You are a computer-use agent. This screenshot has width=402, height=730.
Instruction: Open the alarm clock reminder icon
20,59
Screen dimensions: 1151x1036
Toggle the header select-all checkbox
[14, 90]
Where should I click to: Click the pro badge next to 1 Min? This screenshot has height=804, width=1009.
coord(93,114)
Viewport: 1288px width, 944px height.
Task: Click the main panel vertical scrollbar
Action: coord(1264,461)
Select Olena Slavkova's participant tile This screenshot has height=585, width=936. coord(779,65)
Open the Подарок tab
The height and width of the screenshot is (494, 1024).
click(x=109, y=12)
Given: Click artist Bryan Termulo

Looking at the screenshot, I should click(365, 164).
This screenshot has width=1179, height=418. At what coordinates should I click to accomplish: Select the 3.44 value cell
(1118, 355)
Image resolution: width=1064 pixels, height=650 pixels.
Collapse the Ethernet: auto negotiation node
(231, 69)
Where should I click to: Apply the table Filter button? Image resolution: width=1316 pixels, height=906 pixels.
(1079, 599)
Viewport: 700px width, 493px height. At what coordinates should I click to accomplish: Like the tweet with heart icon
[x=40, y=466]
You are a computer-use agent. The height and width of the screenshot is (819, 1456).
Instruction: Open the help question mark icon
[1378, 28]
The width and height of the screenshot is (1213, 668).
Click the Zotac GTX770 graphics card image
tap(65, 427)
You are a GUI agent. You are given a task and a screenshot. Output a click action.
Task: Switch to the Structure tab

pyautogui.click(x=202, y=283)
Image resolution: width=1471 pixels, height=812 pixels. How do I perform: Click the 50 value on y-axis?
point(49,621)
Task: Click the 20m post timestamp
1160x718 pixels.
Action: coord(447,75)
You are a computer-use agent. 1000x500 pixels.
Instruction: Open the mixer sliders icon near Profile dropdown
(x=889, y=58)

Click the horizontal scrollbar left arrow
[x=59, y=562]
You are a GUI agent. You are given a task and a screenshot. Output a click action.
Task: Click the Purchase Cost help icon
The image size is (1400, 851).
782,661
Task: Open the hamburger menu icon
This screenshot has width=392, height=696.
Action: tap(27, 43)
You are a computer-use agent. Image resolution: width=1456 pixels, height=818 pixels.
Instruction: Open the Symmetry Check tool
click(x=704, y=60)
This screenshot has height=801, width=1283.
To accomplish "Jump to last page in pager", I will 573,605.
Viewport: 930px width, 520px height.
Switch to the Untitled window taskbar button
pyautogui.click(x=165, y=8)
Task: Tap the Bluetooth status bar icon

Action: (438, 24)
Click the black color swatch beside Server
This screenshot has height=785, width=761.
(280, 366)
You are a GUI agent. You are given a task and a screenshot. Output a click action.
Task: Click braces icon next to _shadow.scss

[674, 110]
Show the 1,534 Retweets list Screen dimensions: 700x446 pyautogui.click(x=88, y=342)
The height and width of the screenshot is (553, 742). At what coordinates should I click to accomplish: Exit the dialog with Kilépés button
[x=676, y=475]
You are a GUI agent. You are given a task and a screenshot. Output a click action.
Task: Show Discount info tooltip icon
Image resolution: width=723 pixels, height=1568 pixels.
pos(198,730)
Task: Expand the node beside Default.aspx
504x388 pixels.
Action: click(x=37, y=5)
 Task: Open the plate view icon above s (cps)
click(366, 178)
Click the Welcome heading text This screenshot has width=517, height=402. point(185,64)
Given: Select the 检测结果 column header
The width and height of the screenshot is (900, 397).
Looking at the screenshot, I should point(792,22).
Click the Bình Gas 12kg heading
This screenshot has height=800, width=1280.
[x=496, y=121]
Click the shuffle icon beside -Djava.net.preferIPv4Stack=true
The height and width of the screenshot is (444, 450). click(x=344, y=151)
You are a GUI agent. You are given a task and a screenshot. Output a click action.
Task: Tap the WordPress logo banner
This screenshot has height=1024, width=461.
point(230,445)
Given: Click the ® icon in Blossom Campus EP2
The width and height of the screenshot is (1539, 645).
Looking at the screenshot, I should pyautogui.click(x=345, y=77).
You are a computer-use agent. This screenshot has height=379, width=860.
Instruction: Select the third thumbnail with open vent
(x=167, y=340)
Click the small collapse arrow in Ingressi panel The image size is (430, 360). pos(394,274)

● **How to complete this task**
Scan the listing and copy every line where the string "computer" shows up.

● **Solution to the exercise**
You are a computer-use agent. This screenshot has width=402, height=730.
You are a computer-use agent. The height and width of the screenshot is (819, 1456).
You are a computer-use agent. 1000x500 pixels.
You are a computer-use agent. Image resolution: width=1456 pixels, height=818 pixels.
You are a computer-use agent. This screenshot has height=379, width=860.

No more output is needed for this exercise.